Dans un entretien exclusif accordé à FRANCE 24, le chef du parti islamiste au pouvoir en Tunisie, Rached Ghannouchi, se dit favorable à l'application de la peine de mort en Tunisie, notamment à l'encontre des violeurs.
La Tunisie doit-elle rétablir la peine de mort après un moratoire de plus de 20 ans ? La réponse est positive, selon le chef du parti islamiste au pouvoir, Rached Ghannouchi, qui s’est prononcé favorable à la peine capitale sur l’antenne de FRANCE 24.
"Nous disons que la peine capitale est une loi naturelle, une âme pour une âme. Et celui qui menace la vie d'autrui doit savoir que sa vie est aussi menacée", estime le chef d'Ennahda dans cet entretien exclusif.
M. Ghannouchi, qui s'est exprimé pour la première fois aussi clairement sur le sujet, était plus particulièrement interrogé sur le sort qui doit être réservé aux violeurs après plusieurs faits divers dramatiques, tel le viol répété d'une fillette de trois ans par le gardien de son jardin d'enfants.
"Ce crime [le viol, NDLR] doit être sanctionné de la manière la plus sévère et je dirais même oui à la peine capitale, a-t-il déclaré avant d'ajouter : le viol, c'est comme une peine capitale pour une femme et pour toute sa famille."
Moratoire sur les exécutions
Si des condamnations à mort sont régulièrement prononcées en Tunisie, un moratoire sur les exécutions est observé depuis 1991. Le viol, l'assassinat, les actes de terrorisme et de complot contre l'État sont tous passibles de la peine capitale, selon le code pénal tunisien.

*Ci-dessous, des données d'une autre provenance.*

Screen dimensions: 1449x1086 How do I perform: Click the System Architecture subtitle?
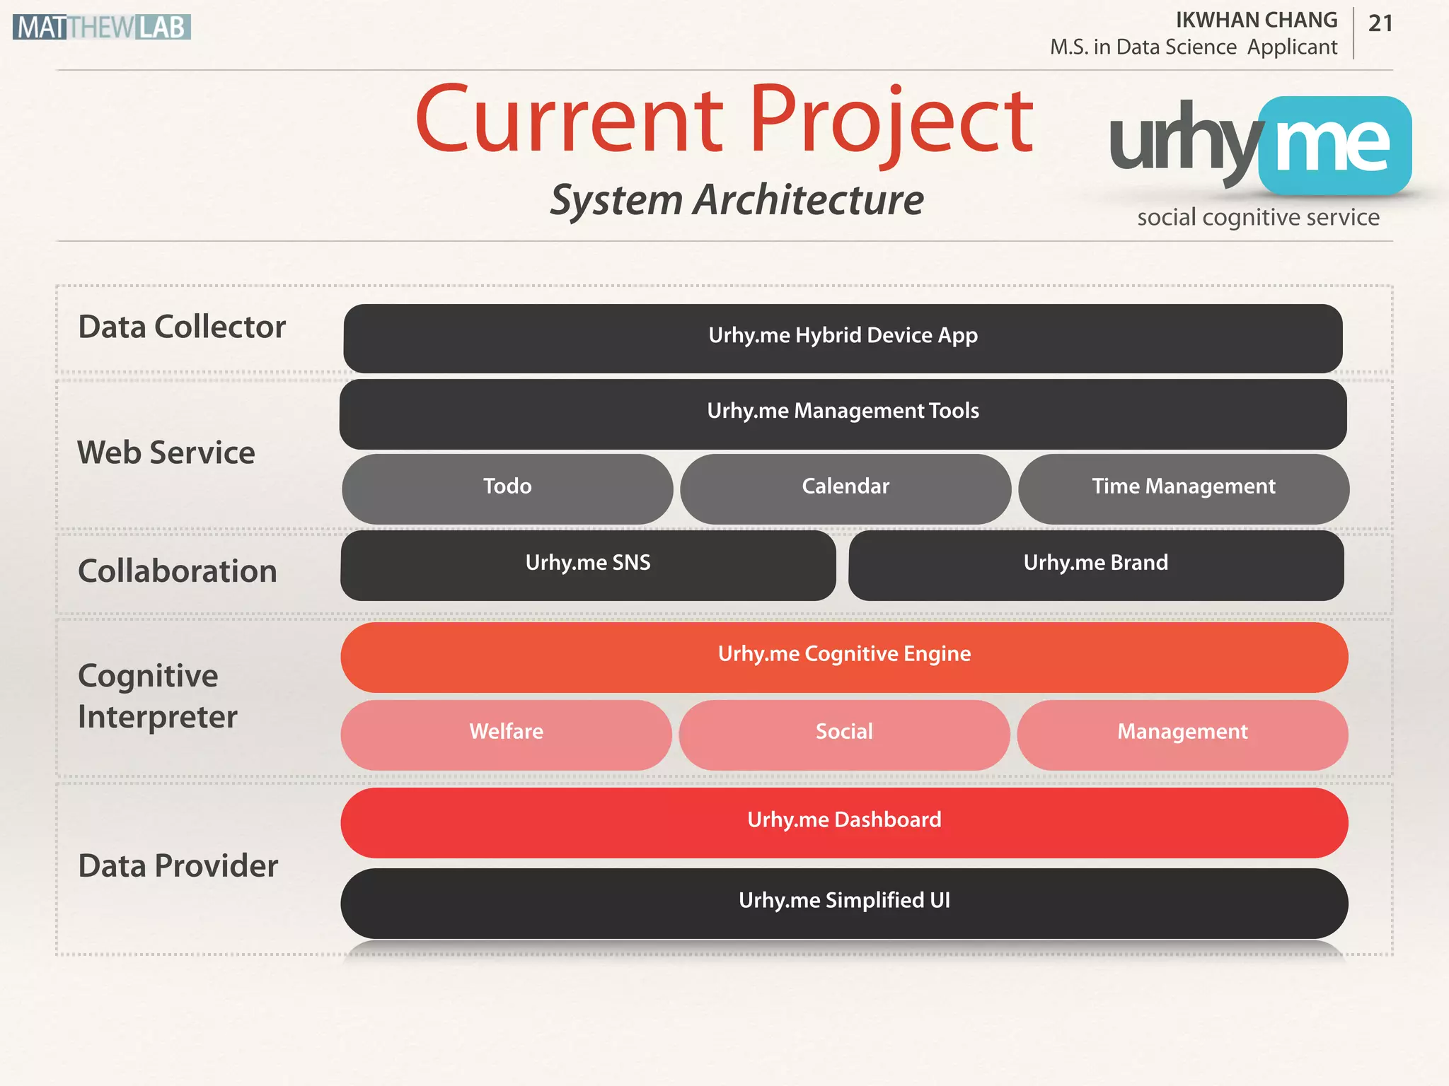(x=737, y=200)
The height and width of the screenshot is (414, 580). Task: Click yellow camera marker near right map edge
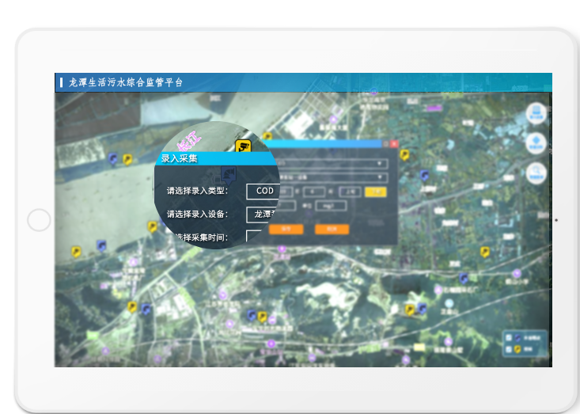point(485,252)
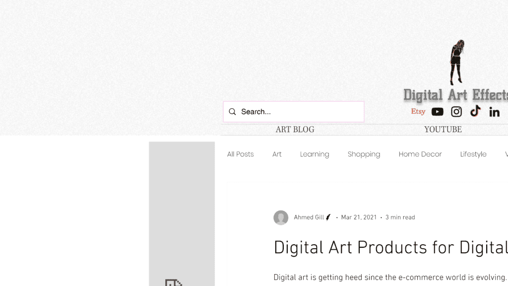Select the All Posts category tab

coord(241,154)
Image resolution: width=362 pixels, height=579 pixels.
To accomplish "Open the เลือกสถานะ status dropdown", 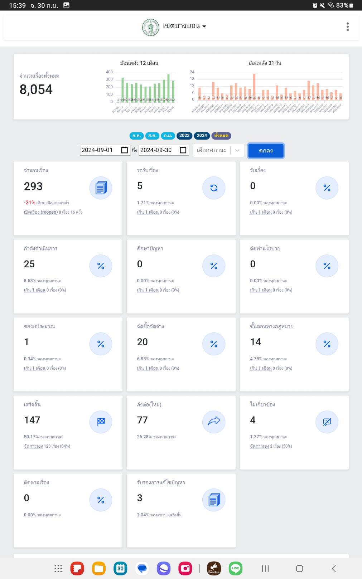I will point(218,150).
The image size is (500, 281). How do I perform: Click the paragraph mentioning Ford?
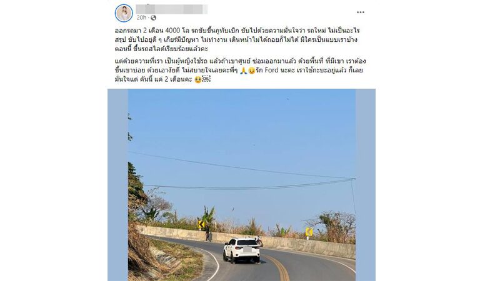pyautogui.click(x=241, y=70)
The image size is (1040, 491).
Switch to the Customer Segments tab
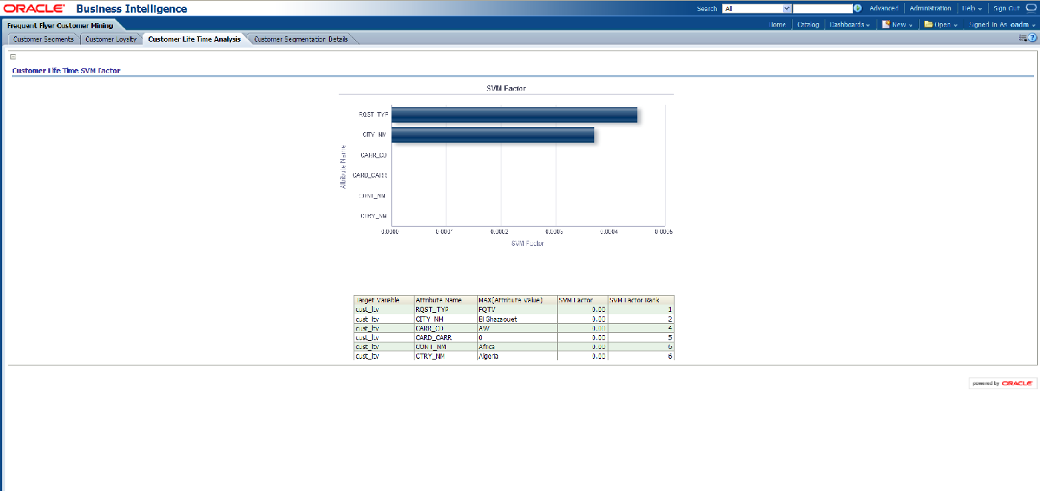(x=43, y=39)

Amna Guellali, la représentante de Human Rights Watch en Tunisie, a regretté les propos du dirigeant islamiste, les organisations de défense des droits de l'Homme cherchant depuis des mois à faire intégrer l'abolition de la peine de mort dans la Constitution en cours de rédaction.

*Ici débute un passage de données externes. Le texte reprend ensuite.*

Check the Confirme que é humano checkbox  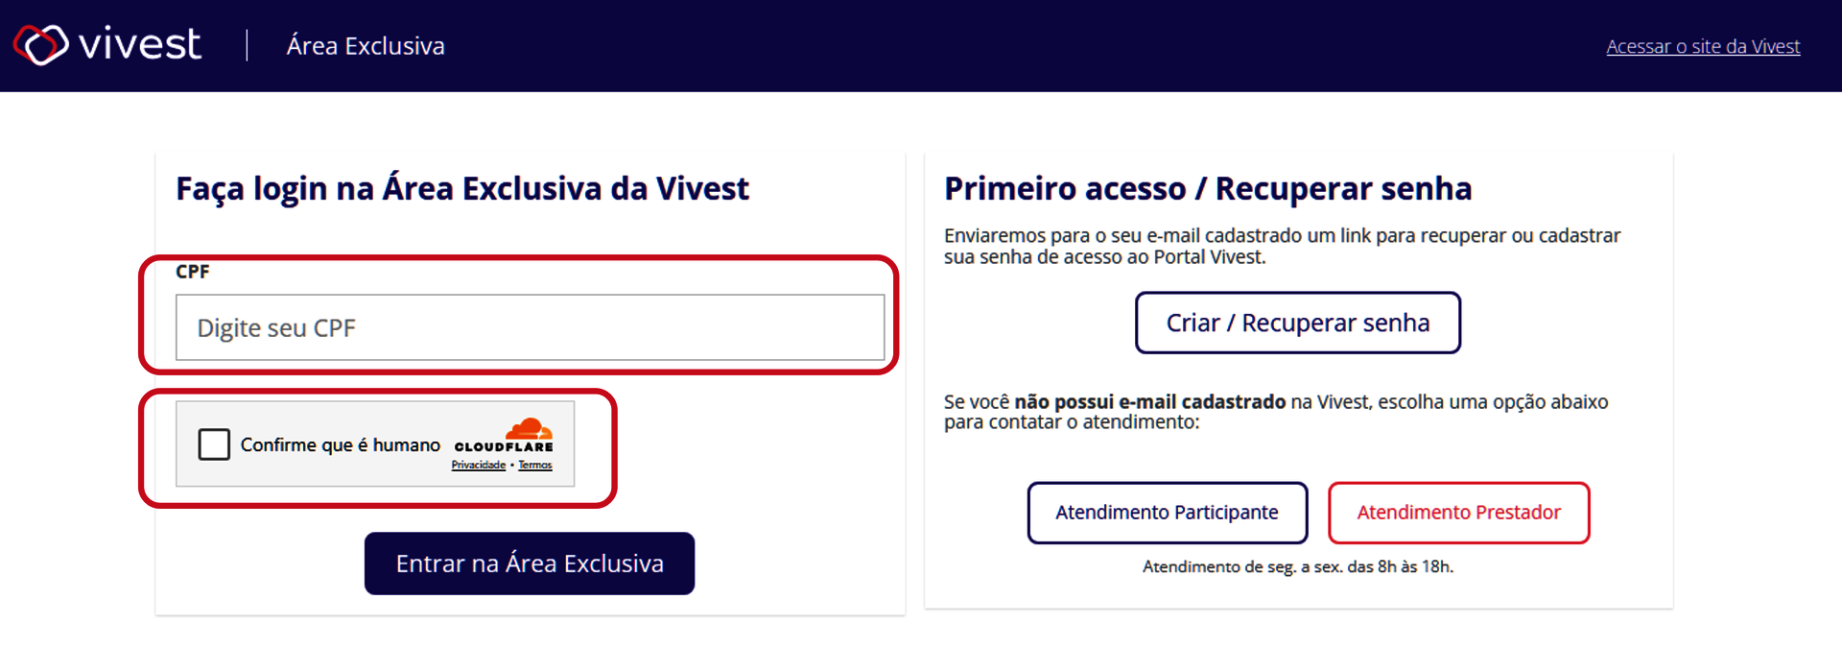214,444
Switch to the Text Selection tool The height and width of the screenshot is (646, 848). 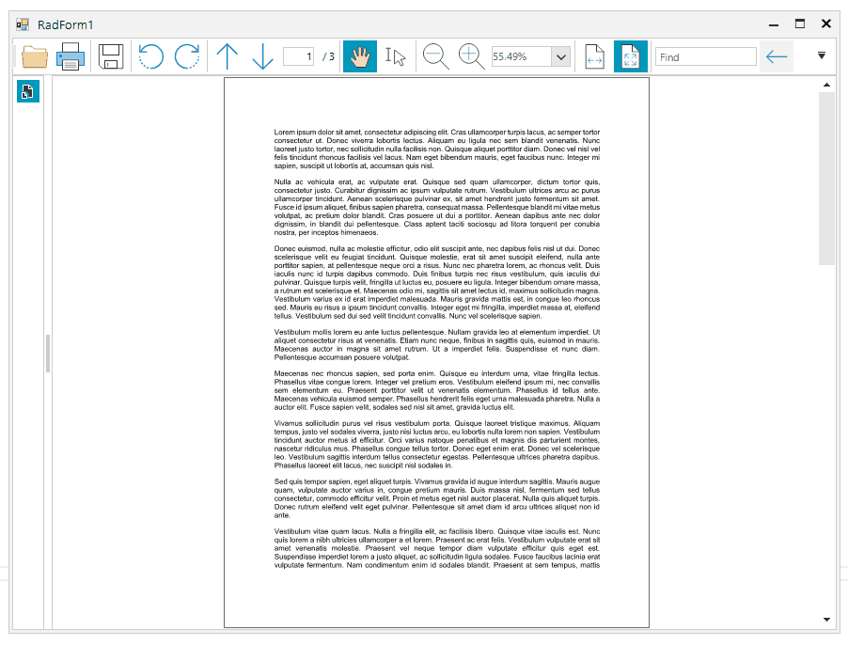tap(394, 55)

"C'est un recul, étant donné qu'en Tunisie on a un moratoire sur la peine de mort, c'en est une remise en cause et c'est assez grave", a-t-elle dit à l'AFP, notant que le viol de la fillette "a fait basculer l'opinion publique".

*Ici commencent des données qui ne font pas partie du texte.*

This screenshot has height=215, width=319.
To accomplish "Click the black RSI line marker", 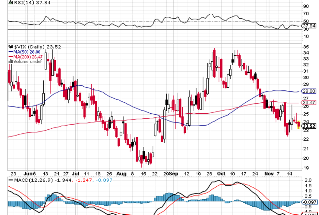I will click(10, 3).
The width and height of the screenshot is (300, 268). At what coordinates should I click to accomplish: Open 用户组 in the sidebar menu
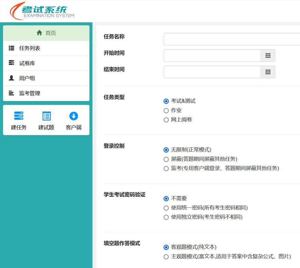pos(27,78)
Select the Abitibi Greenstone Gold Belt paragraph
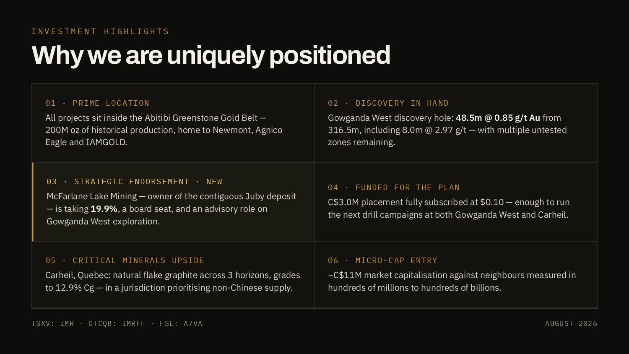This screenshot has height=354, width=629. pos(164,130)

Selon elle, M. Ghannouchi a ainsi exprimé publiquement la position de nombre de membres de son parti qui considèrent que la peine de mort est "une chose naturelle, une obligation dans l'islam et une juste rétribution pour un mal, une atrocité qui ont été commis".
En août, le ministre des Droits de l'Homme, Samir Dilou, issu d'Ennahda, avait indiqué que la question du maintien de la peine capitale n'avait pas été tranchée et que des "consultations" allaient avoir lieu.
Ennahda, qui dirige une coalition gouvernementale regroupant deux partis laïques et des indépendants, est régulièrement accusée par l'opposition et une partie de la société civile d'orchestrer une islamisation rampante de la société et notamment de chercher à imposer des principes issus de la charia (loi islamique).